The vision and model here seem excellent. Jolie as a language seems to have strong roots in academia and Europe. The one alarm is the lack of information on real world use, case studies and non-trivial adopters or users.
Yeah, we have SOAP because... SOAP (just because of interoperability).
Our SOAP is quite palatable at least, because of reduced boilerplate. AFAIK Jolie devs don't typically use it (I don't at least), unless it's really necessary (interoperability with legacy web services, business requirements, etc.).
Jolie and SODEP predate grpc, so we don't have grpc just because we had no need for it (we already had a binary protocol with expressive interfaces).
It's definitely something we'll get around doing sooner or later though, since so many people use it, and we do care about interoperability. Contributions towards this would certainly be welcomed warmly.
PS: We support integration with Java, so you hack your way around this by using some Java code for grpc, but it doesn't feel "native" and require some boilerplate.
Reflow [1] is a similar attempt at a slightly different domain: bioinformatics and ETL pipelines. Reflow exposes a data model and programming model that reclaims programmability in these systems, and, by leaning on these abstractions, gives the runtime much more leeway to do interesting things. It unties the hands of the implementer.
Its cool that someone wrote this, but practically, this sounds like it encourages to microservice hell with many unnecessary services.
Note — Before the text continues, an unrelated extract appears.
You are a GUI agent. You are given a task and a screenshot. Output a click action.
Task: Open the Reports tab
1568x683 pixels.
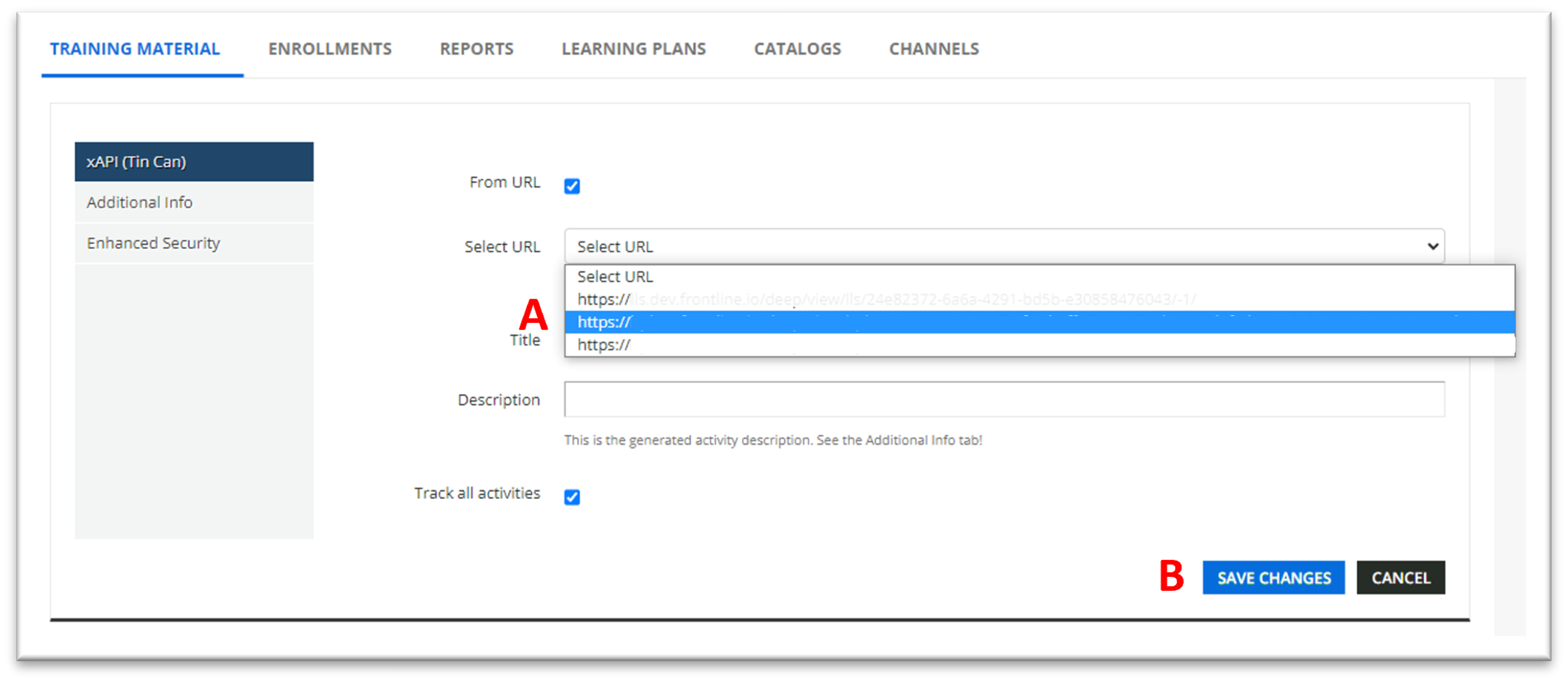pos(476,49)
A service should not be written to enforce separation of concerns. We have classes and functions for that.
In jolie, develoeprs program services instead of classes or functions. I think this is the main novelty introduced by jolie. Everything is a service, and you can postpone the decision on how to deploy an application. You can deploy it as a monolith (so your services will play the roles of classes, because they are internal) or independent services.
thanks for the reply. My concern was people writing services that available on the network for trivial use cases, where a class or function would be faster and as reusable. You have addressed that concern. In light of your answer, is Jolie similar to an actor based pattern like Akka, with services being the abstraction rather than actors?
I think it's akin to the original conception of OOP in Smalltalk, where objects are passed messages. (I've never written ObjectiveC, but I believe that's its paradigm as well.) In that, it's similar to the actor model used in Akka and in Erlang.
If you think of a service as being like a class -- as originally conceived by Smalltalk -- then sending it messages and acting on responses is the very definition of OOP, at least according to Alan Kay, the inventor of Smalltalk and of the term "object oriented programming."
I am not an expert of Akka, but more or less the answer could be yes. I don't know if the following features are supported also in Akka:
- In jolie, it is quite transparent to develop a monolith or a distributed system of services. You always develop services and finally you can decide if deploy them as a monolith, or fragmenting the deployment into a distributed solutions (https://dzone.com/articles/between-monoliths-and-microservic...)
- Any input endpoint of Jolie (named inputPorts) can be exposed with different protocols (http/json, http/soap, sodep, etc) and you can have more inputPorts at the same time, thus you can receive messages for the same business logic from http/json, http/soap, etc. You can also split the available operations in different inputPorts. As an example you could receive admin messages in a https port, whereas you can leave in http teh public ones. But you can build meven more complex scenarios thanks to this feature.
Haven't looked at Jolie closely, but I am very well-versed in gRPC. Can someone give a quick comparison between the two or point me to a good resource that compares the advantages of Jolie over gRPC or vice-versa?